(Records contained in a dataset)

· · · · · · ·

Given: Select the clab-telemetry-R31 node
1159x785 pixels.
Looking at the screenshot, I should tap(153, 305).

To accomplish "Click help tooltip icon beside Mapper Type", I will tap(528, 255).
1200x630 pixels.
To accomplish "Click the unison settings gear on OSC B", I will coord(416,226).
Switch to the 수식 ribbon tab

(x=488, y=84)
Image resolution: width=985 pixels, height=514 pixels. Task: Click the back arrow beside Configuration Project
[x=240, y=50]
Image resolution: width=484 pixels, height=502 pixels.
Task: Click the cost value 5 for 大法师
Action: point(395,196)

· · · · · · ·

Directions for this task: Would you filter the records and copy each line that contains the word "accomplish"?

Task solution:
To accomplish "Click help tooltip icon beside Mapper Type", I will tap(528, 255).
To accomplish "Click the unison settings gear on OSC B", I will coord(416,226).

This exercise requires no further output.